07 June 2010
ByAppeared in BioNews 561
Women who inherit genes linked to breast cancer have no greater risk than other women of developing the disease as a result of lifestyle choices, including hormone replacement therapy (HRT) and alcohol consumption, according to a recent study in The Lancet.
In the first large scale study to consider the additive effects of genetic make-up and lifestyle, scientists investigated the interaction between nature and nurture in 7610 women who developed breast cancer and 10,196 healthy controls. The researchers looked at 12 common gene polymorphisms associated with breast cancer and ten known lifestyle risk factors (age at menarche, parity, age at first birth, breastfeeding, menopausal status, age at menopause, use of hormone replacement therapy, body-mass index, height, and alcohol consumption).

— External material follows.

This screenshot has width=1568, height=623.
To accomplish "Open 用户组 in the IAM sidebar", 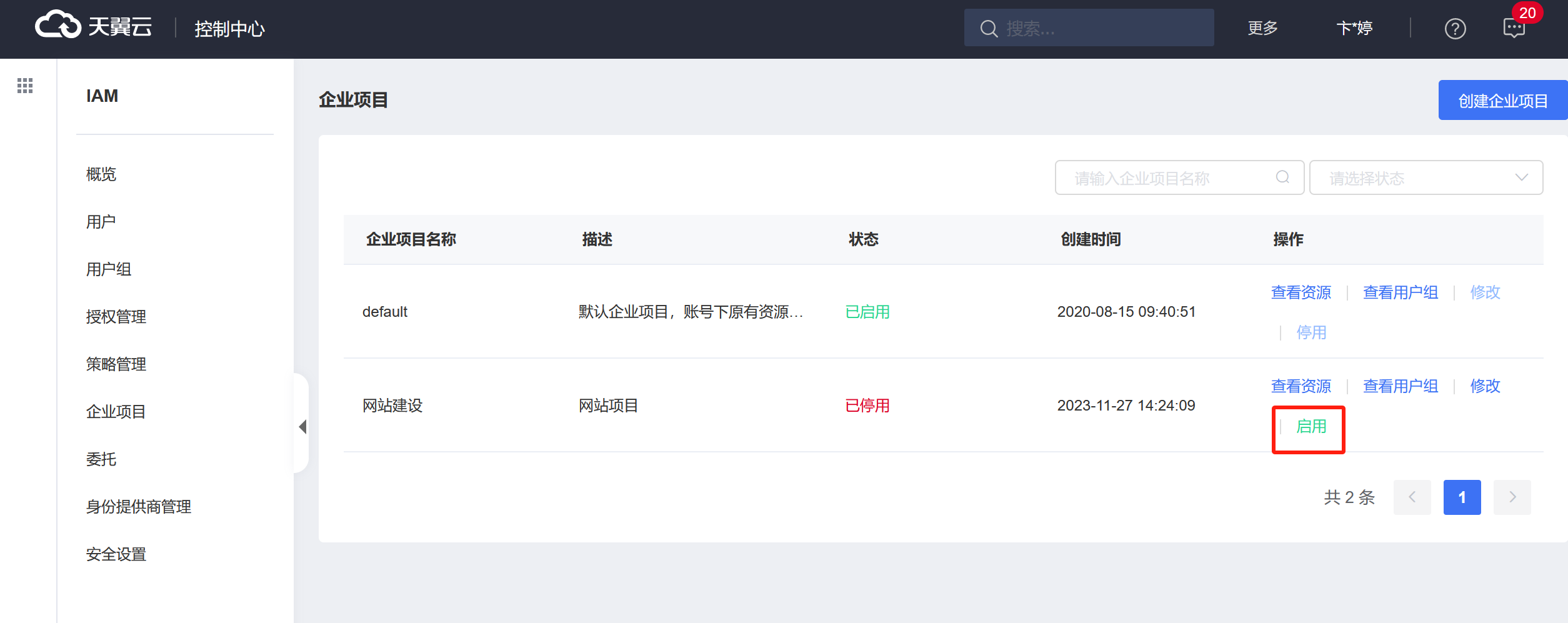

Of the 120 possible independent gene-environment permutations examined none supported a significant increase in breast cancer risk, so whilst both genetic and environmental factors separately increase breast cancer risk, they appear to do so independently. The researchers concluded: 'There was no convincing evidence for gene-environment interaction'.
'We looked at whether lifestyle factors for breast cancer, such as use of HRT, alcohol consumption and reproductive history, influence the genetic risks: and the answer is that they do not' said Ruth Travis, lead researcher of the study conducted at University of Oxford.
'Genes account for only a small proportion of breast cancers for most women and for most women the main risk remains the lifestyle factors... the good news is that some of these are modifiable, so by changing their behaviour women can alter their risk of breast cancer', said Jane Green, a co-author of the study.
'This study provides another piece in the jigsaw, helping us to understand how genes and lifestyle affect breast cancer risk,' she added.
The study did not, however, cover data on the BRCA1 and BRCA2 genes, which have a far stronger association to breast cancer than the other genetic variants assessed, but are less commonly found in the population.